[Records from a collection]
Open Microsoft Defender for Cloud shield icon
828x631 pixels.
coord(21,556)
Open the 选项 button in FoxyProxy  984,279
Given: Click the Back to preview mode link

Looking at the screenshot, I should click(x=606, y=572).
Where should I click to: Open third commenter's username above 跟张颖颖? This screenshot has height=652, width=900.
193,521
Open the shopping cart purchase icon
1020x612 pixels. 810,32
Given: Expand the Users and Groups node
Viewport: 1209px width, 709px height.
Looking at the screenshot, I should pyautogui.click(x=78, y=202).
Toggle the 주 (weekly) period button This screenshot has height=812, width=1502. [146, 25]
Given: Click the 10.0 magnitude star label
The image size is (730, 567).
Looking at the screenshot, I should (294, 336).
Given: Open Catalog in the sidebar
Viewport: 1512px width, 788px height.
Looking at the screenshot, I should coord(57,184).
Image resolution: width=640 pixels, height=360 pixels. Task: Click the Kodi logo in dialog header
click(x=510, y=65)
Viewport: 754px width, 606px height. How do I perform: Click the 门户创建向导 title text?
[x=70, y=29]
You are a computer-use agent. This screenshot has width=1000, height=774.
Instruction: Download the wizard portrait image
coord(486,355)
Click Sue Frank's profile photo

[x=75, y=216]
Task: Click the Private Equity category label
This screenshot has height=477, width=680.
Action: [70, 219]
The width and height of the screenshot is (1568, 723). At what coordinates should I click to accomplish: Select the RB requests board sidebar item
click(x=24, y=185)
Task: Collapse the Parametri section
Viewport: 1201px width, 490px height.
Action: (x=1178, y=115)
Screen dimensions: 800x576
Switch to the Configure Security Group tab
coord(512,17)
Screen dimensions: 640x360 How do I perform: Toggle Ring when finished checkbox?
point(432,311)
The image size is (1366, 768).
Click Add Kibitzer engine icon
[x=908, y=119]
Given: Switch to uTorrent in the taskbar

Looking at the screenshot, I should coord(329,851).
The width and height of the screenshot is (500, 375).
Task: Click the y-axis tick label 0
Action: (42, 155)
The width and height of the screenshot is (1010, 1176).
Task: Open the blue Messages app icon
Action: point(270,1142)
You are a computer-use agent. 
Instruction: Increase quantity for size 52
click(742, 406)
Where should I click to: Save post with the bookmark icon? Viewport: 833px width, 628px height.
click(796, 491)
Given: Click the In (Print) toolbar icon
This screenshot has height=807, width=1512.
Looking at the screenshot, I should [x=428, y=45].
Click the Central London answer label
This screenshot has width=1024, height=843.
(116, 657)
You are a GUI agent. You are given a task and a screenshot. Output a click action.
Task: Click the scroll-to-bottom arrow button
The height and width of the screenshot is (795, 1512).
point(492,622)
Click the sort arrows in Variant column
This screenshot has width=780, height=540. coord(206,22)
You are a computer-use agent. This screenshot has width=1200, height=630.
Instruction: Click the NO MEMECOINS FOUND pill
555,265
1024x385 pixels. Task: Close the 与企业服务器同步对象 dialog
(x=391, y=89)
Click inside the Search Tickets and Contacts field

— PROBLEM TO SOLVE —
Copy the material above line for line, with no changes.

— RESULT FOR THIS EXERCISE —
Open Microsoft Defender for Cloud shield icon
828x631 pixels.
coord(21,556)
Open the 选项 button in FoxyProxy  984,279
Given: Click the Back to preview mode link

Looking at the screenshot, I should click(x=606, y=572).
Where should I click to: Open third commenter's username above 跟张颖颖? This screenshot has height=652, width=900.
193,521
Open the shopping cart purchase icon
1020x612 pixels. 810,32
Given: Expand the Users and Groups node
Viewport: 1209px width, 709px height.
Looking at the screenshot, I should pyautogui.click(x=78, y=202).
Toggle the 주 (weekly) period button This screenshot has height=812, width=1502. [146, 25]
Given: Click the 10.0 magnitude star label
The image size is (730, 567).
Looking at the screenshot, I should (294, 336).
Given: Open Catalog in the sidebar
Viewport: 1512px width, 788px height.
Looking at the screenshot, I should coord(57,184).
Image resolution: width=640 pixels, height=360 pixels. Task: Click the Kodi logo in dialog header
click(x=510, y=65)
Viewport: 754px width, 606px height. How do I perform: Click the 门户创建向导 title text?
[x=70, y=29]
You are a computer-use agent. This screenshot has width=1000, height=774.
Instruction: Download the wizard portrait image
coord(486,355)
Click Sue Frank's profile photo

[x=75, y=216]
Task: Click the Private Equity category label
This screenshot has height=477, width=680.
Action: [70, 219]
The width and height of the screenshot is (1568, 723). At what coordinates should I click to accomplish: Select the RB requests board sidebar item
click(x=24, y=185)
Task: Collapse the Parametri section
Viewport: 1201px width, 490px height.
Action: (x=1178, y=115)
Screen dimensions: 800x576
Switch to the Configure Security Group tab
coord(512,17)
Screen dimensions: 640x360 How do I perform: Toggle Ring when finished checkbox?
point(432,311)
The image size is (1366, 768).
Click Add Kibitzer engine icon
[x=908, y=119]
Given: Switch to uTorrent in the taskbar

Looking at the screenshot, I should coord(329,851).
The width and height of the screenshot is (500, 375).
Task: Click the y-axis tick label 0
Action: (42, 155)
The width and height of the screenshot is (1010, 1176).
Task: Open the blue Messages app icon
Action: point(270,1142)
You are a computer-use agent. 
Instruction: Increase quantity for size 52
click(742, 406)
Where should I click to: Save post with the bookmark icon? Viewport: 833px width, 628px height.
click(796, 491)
Given: Click the In (Print) toolbar icon
This screenshot has height=807, width=1512.
Looking at the screenshot, I should [x=428, y=45].
Click the Central London answer label
This screenshot has width=1024, height=843.
(116, 657)
You are a GUI agent. You are given a task and a screenshot. Output a click action.
Task: Click the scroll-to-bottom arrow button
The height and width of the screenshot is (795, 1512).
point(492,622)
Click the sort arrows in Variant column
This screenshot has width=780, height=540. coord(206,22)
You are a computer-use agent. This screenshot has width=1200, height=630.
Instruction: Click the NO MEMECOINS FOUND pill
555,265
1024x385 pixels. Task: Close the 与企业服务器同步对象 dialog
(x=391, y=89)
Click inside the Search Tickets and Contacts field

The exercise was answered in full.